Facepalm: The Cisco ecosystem is facing yet another severe security vulnerability. This 0-day flaw has been actively exploited for several weeks, so it's crucial for customers and system administrators to take immediate action. While a patch is expected, the number of affected devices could already be in the tens of thousands.
What an unfortunate way to start the workweek. On Monday, Cisco released a new advisory about an actively exploited security vulnerability. Tracked as CVE-2023-20198, the bug has been assigned the maximum threat level in the CVSS system (10.0), making it a highly critical security vulnerability.
The CVE-2023-20198 flaw resides in the web UI feature of the Cisco IOS XE network operating system. When the HTTP or HTTPS Server feature is enabled, Cisco's advisory warns that the vulnerability could allow a remote, unauthenticated attacker to create a new user account on a vulnerable device with "privilege level 15 access." This essentially means that the attacker could easily gain total control of the affected system.
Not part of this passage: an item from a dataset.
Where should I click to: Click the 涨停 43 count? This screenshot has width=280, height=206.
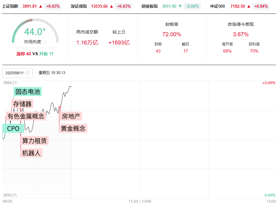point(24,54)
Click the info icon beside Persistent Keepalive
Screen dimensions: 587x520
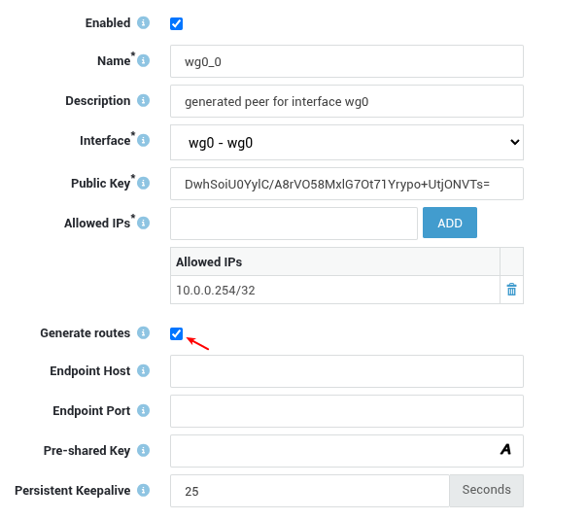click(144, 491)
According to a threat advisory published by the Cisco Talos threat intelligence team, the CVE-2023-20198 vulnerability has been exploited for at least four weeks. Analysts discovered "unusual behavior" on a customer device dating back to September 18. The bug affects both virtual and physical devices running Cisco IOS XE, with tens of thousands of internet-connected network appliances potentially vulnerable to the issue (as indicated by recent Shodan search queries).
After a malicious actor gains authorized access, Cisco Talos explains that they attempt to establish a foothold in the system by creating a local user account. This account can then be utilized to implant a malicious script based on the Lua programming language, enabling cybercriminals to execute malicious commands at the system level every time the web server restarts. The implant does not persist after a reboot, but the newly created local user account remains active.
By exploiting the critical CVE-2023-20198 vulnerability, Cisco warns that hackers can also target a "medium" vulnerability tracked as CVE-2021-1435. Although this flaw was fixed two years ago, threat actors appear to have been able to compromise fully patched devices and implant their malicious payloads through an "undetermined mechanism."
Cisco Talos is actively working on a patch to address the CVE-2023-20198 threat. In the meantime, the company urges network administrators to check their Cisco equipment for signs of compromise, such as the presence of unknown, newly created user accounts. Cisco also recommends that HTTP and HTTPS servers be disabled on internet-facing systems, following standard industry operational security (OPSEC) practices.